The Almighty Aardvark said:
You know, this part made me think:
But in a video game, the plot revolves around the protagonist by necessity
Could a game ever work where you are not the star of the show? There's someone more competent than you, around which the story revolves, and you are an observer or support. I'm curious if this could work, although it'd definitely be difficult to justify it to the people asking "Wait, why am I not playing as him?"
That might be able to work... I can think of one example, but it leans heavily on competent AI.
You can see it in MMO's, which rely on teamwork, and where AI incompetence isn't a factor (due to the multiplayer nature)
OK, so by design an mmo party is intended so no one person stands out.
But boiled down to it's essence, it is basically a 3 man team. (larger teams are just multiples and variants of this)
Dps, tank, support.
Thematically, the tank is usually the hero type. (though not always Star Trek online follows this model closely, and the 'tank' is an engineer in this case, which is not the typical hero in that setting)
However, mechanically you see it pretty clearly.
The DPS person is the one doing almost all the damage. They are the one doing the actual 'work', and they are what end up taking down the bad guys. (and thus potentially taking all the credit, if they are jerks).
The tank's job isn't to defeat anyone. Rather, it's to distract the enemy, and draw their fire. They are there to protect the others, and keep the more fragile team members alive, by virtue of taking the hits for them,
The support... heals and buffs, and generally keeping everyone else alive, and making what they do vastly more effective.
The support especially rarely gets much of the credit for anything. But if you look at this model, I would argue you could still build a viable game around being the support. As long as the 'hero' ai is competent enough to avoid just being a frustrating, useless thing.
Could be interesting, actually...
On topic, I would say the nature of a video game protagonist often leads to them being a mary sue by design.

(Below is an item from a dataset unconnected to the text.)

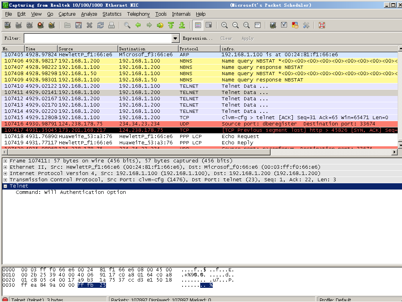Expand the Transmission Control Protocol node
Image resolution: width=402 pixels, height=302 pixels.
(5, 180)
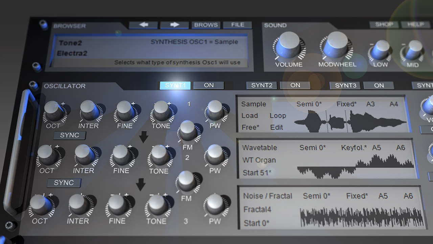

Even if story-wise the character isn't, by virtue of their role in the world, how the actions of a player look in context, and even the fact that, in a quite literal sense, a game world revolves entirely around it's players...
A player character can't help but be a mary sue no matter how the character itself is portrayed.
To portray them as anything else is in fact just going to create various degrees of narrative dissonance, and make the gameplay and story seem more and more disjointed.